(Beginning of LISTED ENTRIES)

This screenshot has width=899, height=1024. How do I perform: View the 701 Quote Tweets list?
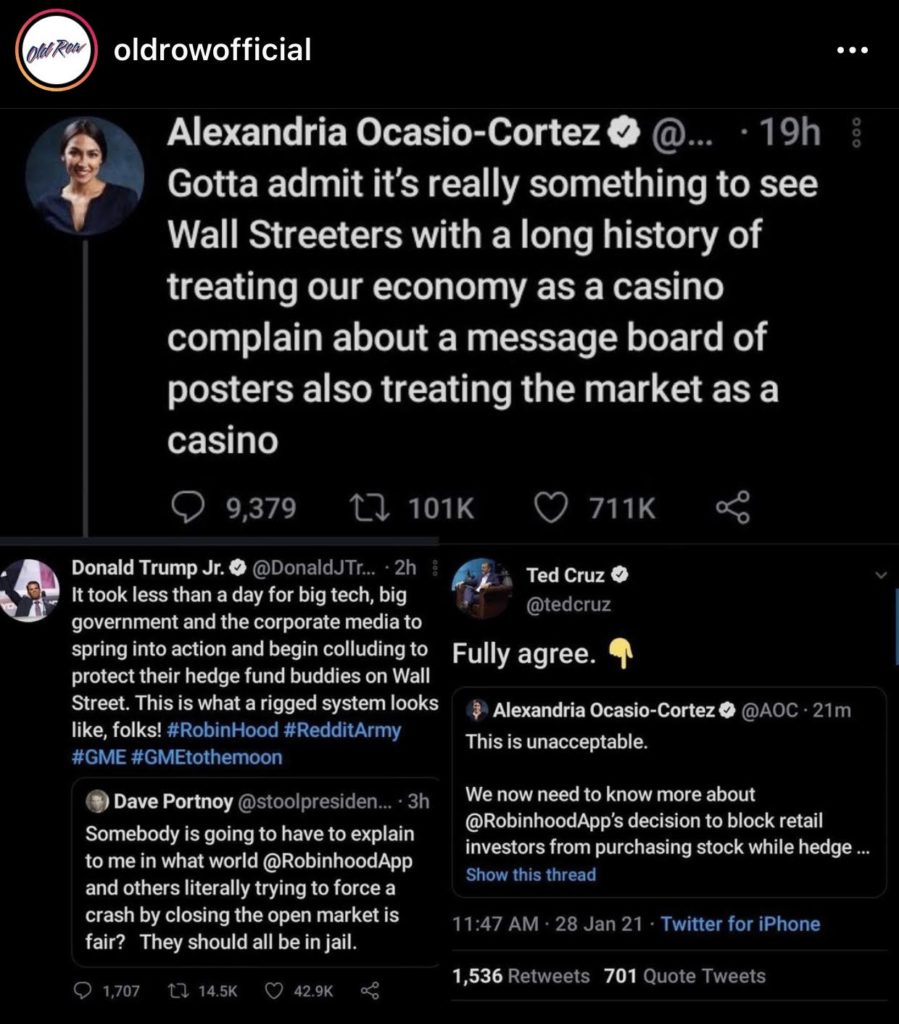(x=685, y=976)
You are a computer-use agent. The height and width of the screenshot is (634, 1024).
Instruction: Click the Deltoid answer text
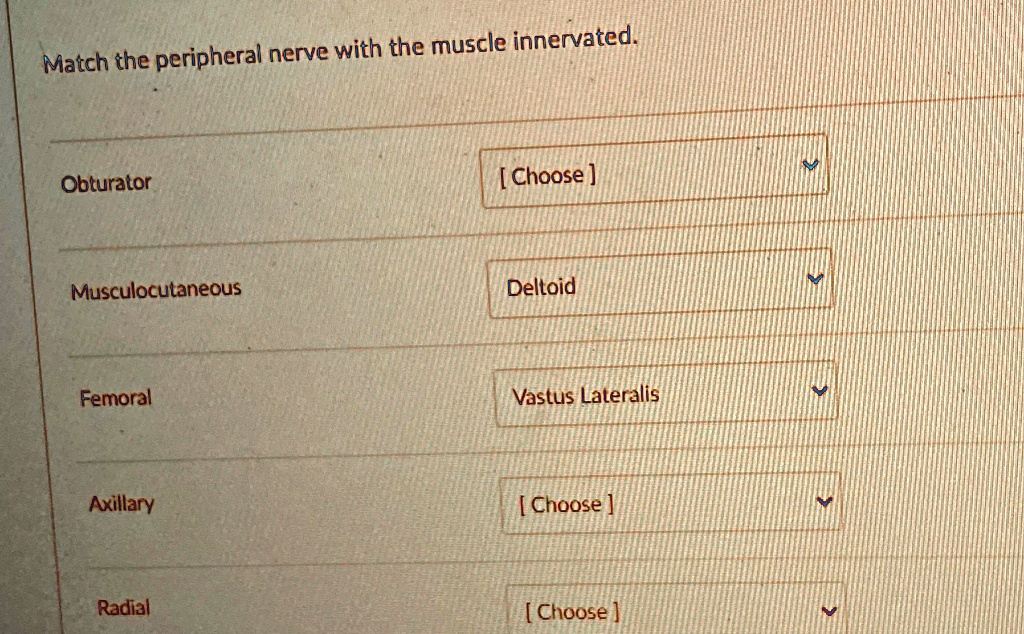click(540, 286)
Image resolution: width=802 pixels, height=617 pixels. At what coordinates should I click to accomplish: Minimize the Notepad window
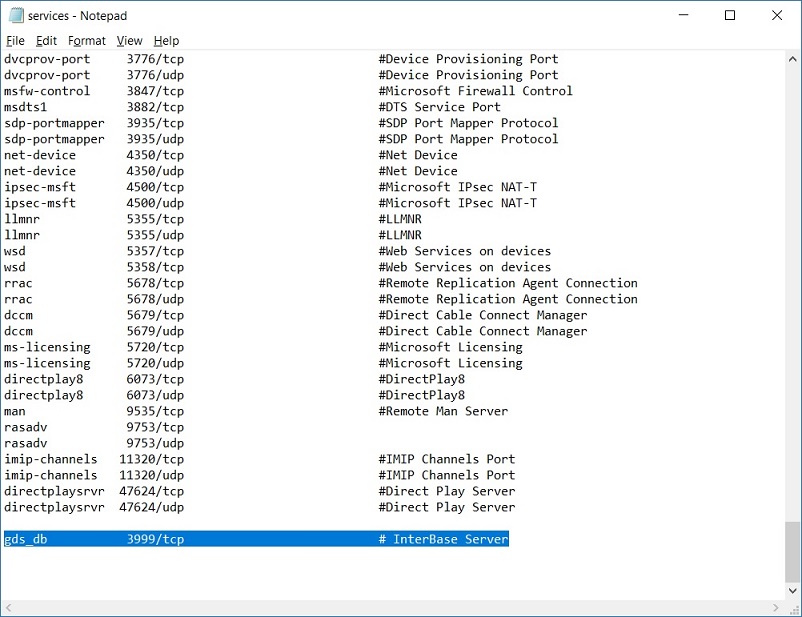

(End of LISTED ENTRIES)

=== INSTRUCTIONS FOR THE TASK ===
Your response must reproduce every line of the data exactly, with images omitted.

=== COMPLETED TASK ===
This screenshot has width=899, height=1024. How do I perform: View the 701 Quote Tweets list?
(x=685, y=976)
You are a computer-use agent. The height and width of the screenshot is (634, 1024).
Instruction: Click the Deltoid answer text
click(540, 286)
Image resolution: width=802 pixels, height=617 pixels. At what coordinates should I click to accomplish: Minimize the Notepad window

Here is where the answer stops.